In the next 12 months, the Company intends to continue to integrate the
services of Eclipse's with that of CSI's and other potentially synergistic
acquisitions. Further, the Company intends to expand the services of both
subsidiaries through the opening of other offices in key geographic markets.
In the six months ended June 30, 1999 the Company opened new offices in
Minneapolis, Detroit, and Boston and performed initial analysis on several
other cities. The Company also intends to make additional investments in the
expansion and further development of additional IT services and markets. In
view of these investments the Company believes the period-to-period
comparisons of its financial results are not necessarily meaningful and should
not be relied upon as an indication of future performance. Specifically, as
the Company increases its investments in non-Y2K services, it will incur
training, salary and other costs prior to the recognition of related revenues.

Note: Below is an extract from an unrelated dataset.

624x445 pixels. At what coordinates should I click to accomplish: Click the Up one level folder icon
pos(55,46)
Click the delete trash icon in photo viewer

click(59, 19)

In addition, a large percentage of the Company's revenues are expected to be
derived from a relatively small number of large-scale, comprehensive projects.
Consequently, the Company's revenues and operating results may be subject to
substantial fluctuations in any given year and from quarter to quarter.
RESULTS OF OPERATIONS
FOR THE QUARTER ENDED JUNE 30, 1999 COMPARED TO THE QUARTER ENDED JUNE 30,
1998
REVENUES. Revenues for the quarter ended June 30, 1999, were
approximately $7,079,000, an increase of approximately $4,576,000 over
revenues of approximately $2,503,000 for the quarter ended June 30, 1998. The
increase in revenues during the second quarter of 1999 was a result of
increased sales activity of Y2K services as compared to 1998, revenues
generated from the licensing of the Company's proprietary software tool during
the second quarter of 1999, and additional IT consulting revenues generated
from the Company's acquisition of Eclipse in December 1998. For the quarter
ended June 30, 1999, Y2K services represented 55% of revenues as compared to
100% for Year 2000 services for the quarter ended June 30, 1998. The remaining
revenues for the quarter ended June 30, 1999 relate to IT consulting services
and software sales.
GROSS PROFIT. Gross profit for the quarter ended June 30, 1999, was
approximately $4,314,000, or 61% of revenues, an increase of approximately
$2,654,000 over gross profit of approximately $1,660,000, or 67% of revenues,
for the quarter ended June 30, 1998. The increase in gross profitability
during the quarter ended June 30, 1999, was a result of increased revenues;
however, the decrease in gross profit as a percentage of revenue is a result
of increased IT consulting work as part of the Eclipse acquisition. IT
consulting typically has lower margins than Y2K services.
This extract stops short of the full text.